**WHAT THE EXERCISE ASKS:** Lines to restate from the data below: from the one containing "[Close] (393, 718)" to the one containing "Restorative Dentistry (1284, 285)", both included. Give them again exactly, and only them.

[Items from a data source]
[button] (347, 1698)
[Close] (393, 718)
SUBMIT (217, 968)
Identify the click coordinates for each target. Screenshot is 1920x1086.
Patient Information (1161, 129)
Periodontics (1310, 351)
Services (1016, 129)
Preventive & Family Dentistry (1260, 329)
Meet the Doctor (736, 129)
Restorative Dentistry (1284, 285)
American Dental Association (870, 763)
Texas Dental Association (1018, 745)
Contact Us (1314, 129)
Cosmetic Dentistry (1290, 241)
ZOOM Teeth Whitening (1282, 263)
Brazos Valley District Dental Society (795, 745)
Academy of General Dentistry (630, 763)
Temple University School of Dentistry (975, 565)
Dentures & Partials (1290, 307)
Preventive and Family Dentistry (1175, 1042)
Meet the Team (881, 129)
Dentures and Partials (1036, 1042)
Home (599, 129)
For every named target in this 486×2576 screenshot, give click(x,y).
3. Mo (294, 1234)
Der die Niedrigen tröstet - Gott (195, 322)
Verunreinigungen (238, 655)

**TASK OUTPUT:**
[Close] (393, 718)
SUBMIT (217, 968)
Identify the click coordinates for each target. Screenshot is 1920x1086.
Patient Information (1161, 129)
Periodontics (1310, 351)
Services (1016, 129)
Preventive & Family Dentistry (1260, 329)
Meet the Doctor (736, 129)
Restorative Dentistry (1284, 285)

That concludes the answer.